> _Collected data_
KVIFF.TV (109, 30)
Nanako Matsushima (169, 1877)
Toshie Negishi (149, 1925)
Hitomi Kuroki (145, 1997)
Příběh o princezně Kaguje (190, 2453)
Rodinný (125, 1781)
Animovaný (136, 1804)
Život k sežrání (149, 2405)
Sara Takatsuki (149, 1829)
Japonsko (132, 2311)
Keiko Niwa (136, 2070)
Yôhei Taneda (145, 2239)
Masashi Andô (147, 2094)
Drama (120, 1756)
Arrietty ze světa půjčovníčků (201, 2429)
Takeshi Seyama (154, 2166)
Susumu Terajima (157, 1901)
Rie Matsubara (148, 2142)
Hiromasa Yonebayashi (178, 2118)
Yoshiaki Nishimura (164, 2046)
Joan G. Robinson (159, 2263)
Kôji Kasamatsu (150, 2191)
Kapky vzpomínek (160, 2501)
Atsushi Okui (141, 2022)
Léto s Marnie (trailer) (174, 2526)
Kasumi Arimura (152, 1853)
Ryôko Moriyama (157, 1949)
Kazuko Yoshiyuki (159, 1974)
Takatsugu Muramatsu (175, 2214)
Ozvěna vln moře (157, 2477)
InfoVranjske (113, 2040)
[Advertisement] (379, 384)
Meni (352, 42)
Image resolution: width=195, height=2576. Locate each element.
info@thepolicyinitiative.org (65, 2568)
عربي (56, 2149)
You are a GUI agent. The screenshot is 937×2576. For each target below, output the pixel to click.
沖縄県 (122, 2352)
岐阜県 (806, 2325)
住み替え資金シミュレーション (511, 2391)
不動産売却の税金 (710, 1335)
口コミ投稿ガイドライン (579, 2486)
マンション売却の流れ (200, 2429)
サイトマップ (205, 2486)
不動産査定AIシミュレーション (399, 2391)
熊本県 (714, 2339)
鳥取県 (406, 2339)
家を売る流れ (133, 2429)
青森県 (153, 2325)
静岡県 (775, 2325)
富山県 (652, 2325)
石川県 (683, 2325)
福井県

> _WHAT THE TASK REQUIRES_
Could you please retype the lines from the start of the data through the line with "Yôhei Taneda (145, 2239)", both included, and nothing else?

> _ANSWER FOR THIS EXERCISE_
KVIFF.TV (109, 30)
Nanako Matsushima (169, 1877)
Toshie Negishi (149, 1925)
Hitomi Kuroki (145, 1997)
Příběh o princezně Kaguje (190, 2453)
Rodinný (125, 1781)
Animovaný (136, 1804)
Život k sežrání (149, 2405)
Sara Takatsuki (149, 1829)
Japonsko (132, 2311)
Keiko Niwa (136, 2070)
Yôhei Taneda (145, 2239)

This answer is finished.